Casper stocks jumped 30 percent following its IPO on Wednesday morning, ultimately closing up on the day, despite a chorus of doubts from investors who questioned the online mattress seller's underlying profitability.
Skepticism ratcheted up in recent days as Casper lowered its starting price from $17 to $12 per share — the bottom end of its expected range and a signal to investors that the company was bracing itself for a less than stellar opening on the stock market.
Either price is a far cry from the $1.1 billion valuation that Casper received as a private company in March 2019 after another round of venture capital.
But the slight pop in stock value is no cause for celebration, according to Sucharita Kodali, a retail analyst for Forrester.
"The numbers for Casper don't look terribly impressive right now," Kodali told Cheddar. "It's not been improving from a profitability standpoint."
For the last quarter, the company reported a net loss of $67.3 million on $312.3 million in revenue.
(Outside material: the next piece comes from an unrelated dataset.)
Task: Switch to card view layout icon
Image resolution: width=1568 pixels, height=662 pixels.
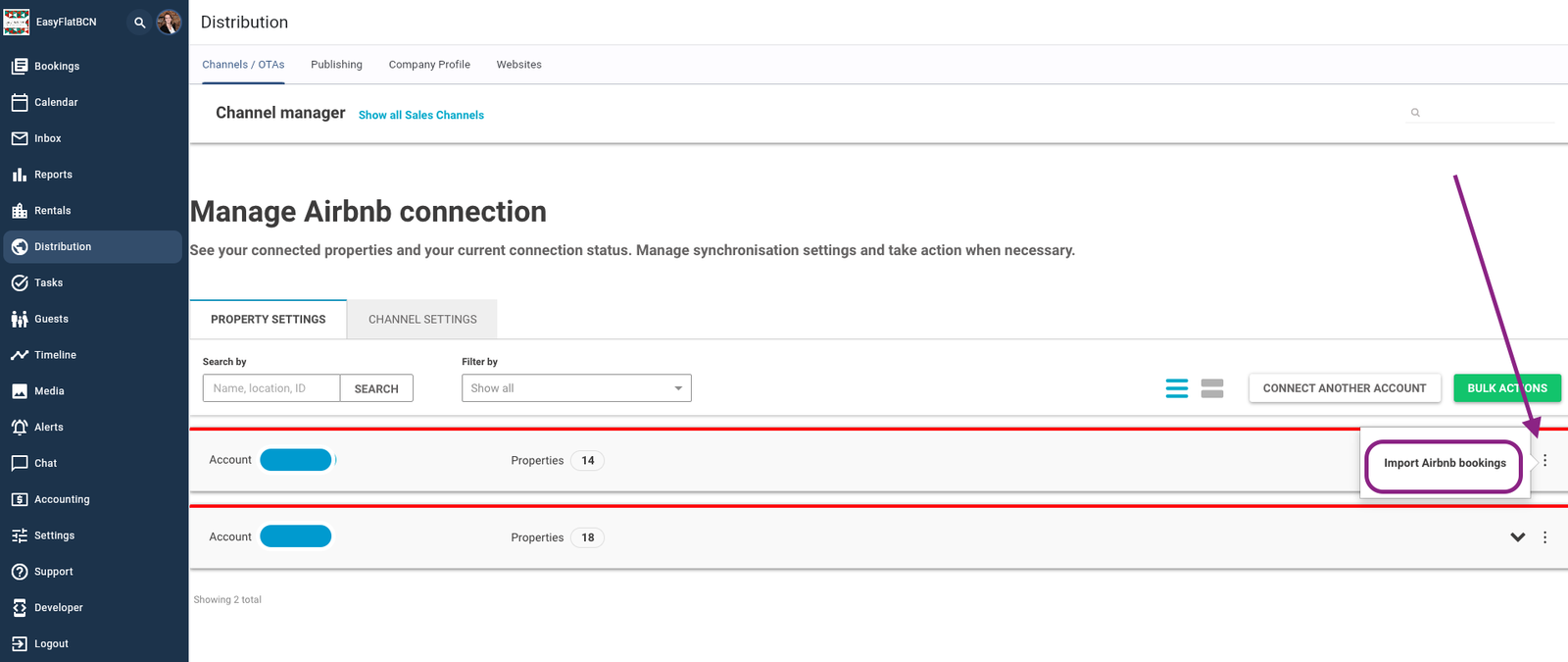Action: (x=1212, y=388)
Heavy marketing costs and a generous 100-day return policy have also given investors pause.
Kodali said the IPO does not bode well for the direct-to-consumer space, which has become saturated with venture capitalists eager for an exit through either an acquisition or public markets.
The botched IPO of WeWork — another company with a more straightforward business model than its Silicon Valley trappings might suggest — has served as a cautionary tale for investors.
"I think the industry has been so skeptical towards these companies that call themselves tech startups," she said. "I think investors are becoming wizened to the fact that these are often VC-inflated stories."
Not quite a tech company but not content to be a simple mattress seller, Casper in recent years has expanded into what it calls the "sleep economy," encompassing bed-sheets, bed-frames, pillows, dog mats, and even CBD gummies for sleep aid.
"Casper tried to make a darn good case that it was more than just mattresses," Kodali said. "They tried to brand this whole vision of the sleep economy, but the truth is that its bread and butter is a mattress in a box and that is fundamentally what everyone sees them as."
But even competing on those terms has gotten more difficult. Since Casper launched in 2014, a number of competitors have adopted the mattress-in-a-box concept, including Nectar, Helix, Ghostbed, Purple, and Allswell, some of them at lower price points.
As the novelty of getting an entire mattress delivered in a box fades, Casper could face some difficult adjustments to the size and scope of its operation.
"You have to cut staff and you have to cut marketing, unfortunately, and that is the only path to profitability that these companies have," Kodali said.